#### Set task
Arrange all of the data below into a numbered list, omitting any blank lines.

Word and element pointing entries:
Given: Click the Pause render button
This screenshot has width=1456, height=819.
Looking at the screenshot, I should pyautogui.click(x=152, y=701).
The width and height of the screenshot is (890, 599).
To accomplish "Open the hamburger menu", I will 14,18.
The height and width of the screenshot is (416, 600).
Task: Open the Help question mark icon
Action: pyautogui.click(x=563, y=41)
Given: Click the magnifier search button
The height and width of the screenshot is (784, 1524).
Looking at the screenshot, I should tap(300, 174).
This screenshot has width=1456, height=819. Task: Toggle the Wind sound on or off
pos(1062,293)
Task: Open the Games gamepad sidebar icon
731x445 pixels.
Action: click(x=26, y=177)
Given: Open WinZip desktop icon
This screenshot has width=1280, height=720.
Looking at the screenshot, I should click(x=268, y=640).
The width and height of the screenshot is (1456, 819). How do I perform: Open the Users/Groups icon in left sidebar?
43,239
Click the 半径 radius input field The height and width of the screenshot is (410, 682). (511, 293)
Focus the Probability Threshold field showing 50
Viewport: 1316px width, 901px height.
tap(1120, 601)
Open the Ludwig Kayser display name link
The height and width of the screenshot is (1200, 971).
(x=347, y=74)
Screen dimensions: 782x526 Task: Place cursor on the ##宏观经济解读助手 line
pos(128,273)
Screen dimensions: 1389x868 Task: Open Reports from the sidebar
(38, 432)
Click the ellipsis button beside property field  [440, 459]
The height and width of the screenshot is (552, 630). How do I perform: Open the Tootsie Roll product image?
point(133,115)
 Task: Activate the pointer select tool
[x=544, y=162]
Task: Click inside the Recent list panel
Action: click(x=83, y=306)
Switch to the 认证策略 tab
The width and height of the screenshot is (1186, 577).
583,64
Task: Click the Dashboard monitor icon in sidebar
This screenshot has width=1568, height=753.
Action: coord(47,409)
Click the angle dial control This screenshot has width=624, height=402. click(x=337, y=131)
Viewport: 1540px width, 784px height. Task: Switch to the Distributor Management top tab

#### Reply
1. Given: Click the Pause render button
2. This screenshot has width=1456, height=819.
3. Looking at the screenshot, I should pyautogui.click(x=152, y=701).
4. The width and height of the screenshot is (890, 599).
5. To accomplish "Open the hamburger menu", I will 14,18.
6. The height and width of the screenshot is (416, 600).
7. Task: Open the Help question mark icon
8. Action: pyautogui.click(x=563, y=41)
9. Given: Click the magnifier search button
10. The height and width of the screenshot is (784, 1524).
11. Looking at the screenshot, I should tap(300, 174).
12. This screenshot has width=1456, height=819. Task: Toggle the Wind sound on or off
13. pos(1062,293)
14. Task: Open the Games gamepad sidebar icon
15. 731x445 pixels.
16. Action: click(x=26, y=177)
17. Given: Open WinZip desktop icon
18. This screenshot has width=1280, height=720.
19. Looking at the screenshot, I should click(x=268, y=640).
20. The width and height of the screenshot is (1456, 819). How do I perform: Open the Users/Groups icon in left sidebar?
21. 43,239
22. Click the 半径 radius input field The height and width of the screenshot is (410, 682). (511, 293)
23. Focus the Probability Threshold field showing 50
24. Viewport: 1316px width, 901px height.
25. tap(1120, 601)
26. Open the Ludwig Kayser display name link
27. The height and width of the screenshot is (1200, 971).
28. (x=347, y=74)
29. Screen dimensions: 782x526 Task: Place cursor on the ##宏观经济解读助手 line
30. pos(128,273)
31. Screen dimensions: 1389x868 Task: Open Reports from the sidebar
32. (38, 432)
33. Click the ellipsis button beside property field  [440, 459]
34. The height and width of the screenshot is (552, 630). How do I perform: Open the Tootsie Roll product image?
35. point(133,115)
36.  Task: Activate the pointer select tool
37. [x=544, y=162]
38. Task: Click inside the Recent list panel
39. Action: click(x=83, y=306)
40. Switch to the 认证策略 tab
41. The width and height of the screenshot is (1186, 577).
42. 583,64
43. Task: Click the Dashboard monitor icon in sidebar
44. This screenshot has width=1568, height=753.
45. Action: coord(47,409)
46. Click the angle dial control This screenshot has width=624, height=402. click(x=337, y=131)
47. Viewport: 1540px width, 784px height. Task: Switch to the Distributor Management top tab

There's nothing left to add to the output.